Stored records
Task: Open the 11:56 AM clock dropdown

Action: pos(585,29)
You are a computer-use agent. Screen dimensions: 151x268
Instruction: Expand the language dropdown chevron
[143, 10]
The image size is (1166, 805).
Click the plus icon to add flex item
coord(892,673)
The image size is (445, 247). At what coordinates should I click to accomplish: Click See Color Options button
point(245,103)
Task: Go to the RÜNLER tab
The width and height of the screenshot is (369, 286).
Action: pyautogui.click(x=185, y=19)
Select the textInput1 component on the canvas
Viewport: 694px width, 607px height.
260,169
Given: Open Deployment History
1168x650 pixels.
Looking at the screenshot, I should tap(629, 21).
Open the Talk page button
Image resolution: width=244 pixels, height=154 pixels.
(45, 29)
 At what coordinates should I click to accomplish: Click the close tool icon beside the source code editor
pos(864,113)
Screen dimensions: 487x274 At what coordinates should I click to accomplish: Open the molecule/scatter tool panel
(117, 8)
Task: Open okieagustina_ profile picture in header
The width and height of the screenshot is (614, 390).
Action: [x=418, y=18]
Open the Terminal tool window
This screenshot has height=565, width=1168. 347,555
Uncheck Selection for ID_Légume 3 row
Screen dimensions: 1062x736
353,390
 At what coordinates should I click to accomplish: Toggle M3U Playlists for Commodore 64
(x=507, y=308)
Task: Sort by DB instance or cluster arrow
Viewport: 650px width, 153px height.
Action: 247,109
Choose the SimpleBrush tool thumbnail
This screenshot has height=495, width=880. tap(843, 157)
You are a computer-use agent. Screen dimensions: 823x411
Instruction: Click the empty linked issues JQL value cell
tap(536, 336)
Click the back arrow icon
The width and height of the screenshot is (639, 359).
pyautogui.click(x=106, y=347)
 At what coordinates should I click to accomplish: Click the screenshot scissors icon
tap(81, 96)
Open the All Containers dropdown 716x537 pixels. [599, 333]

WHAT THIS TASK INVOLVES:
Each entry is to be returned in full, character for character.

FINISHED TASK:
Task: Open the 11:56 AM clock dropdown

Action: pos(585,29)
You are a computer-use agent. Screen dimensions: 151x268
Instruction: Expand the language dropdown chevron
[143, 10]
The image size is (1166, 805).
Click the plus icon to add flex item
coord(892,673)
The image size is (445, 247). At what coordinates should I click to accomplish: Click See Color Options button
point(245,103)
Task: Go to the RÜNLER tab
The width and height of the screenshot is (369, 286).
Action: pyautogui.click(x=185, y=19)
Select the textInput1 component on the canvas
Viewport: 694px width, 607px height.
260,169
Given: Open Deployment History
1168x650 pixels.
Looking at the screenshot, I should tap(629, 21).
Open the Talk page button
Image resolution: width=244 pixels, height=154 pixels.
(45, 29)
 At what coordinates should I click to accomplish: Click the close tool icon beside the source code editor
pos(864,113)
Screen dimensions: 487x274 At what coordinates should I click to accomplish: Open the molecule/scatter tool panel
(117, 8)
Task: Open okieagustina_ profile picture in header
The width and height of the screenshot is (614, 390).
Action: [x=418, y=18]
Open the Terminal tool window
This screenshot has height=565, width=1168. 347,555
Uncheck Selection for ID_Légume 3 row
Screen dimensions: 1062x736
353,390
 At what coordinates should I click to accomplish: Toggle M3U Playlists for Commodore 64
(x=507, y=308)
Task: Sort by DB instance or cluster arrow
Viewport: 650px width, 153px height.
Action: 247,109
Choose the SimpleBrush tool thumbnail
This screenshot has height=495, width=880. tap(843, 157)
You are a computer-use agent. Screen dimensions: 823x411
Instruction: Click the empty linked issues JQL value cell
tap(536, 336)
Click the back arrow icon
The width and height of the screenshot is (639, 359).
pyautogui.click(x=106, y=347)
 At what coordinates should I click to accomplish: Click the screenshot scissors icon
tap(81, 96)
Open the All Containers dropdown 716x537 pixels. [599, 333]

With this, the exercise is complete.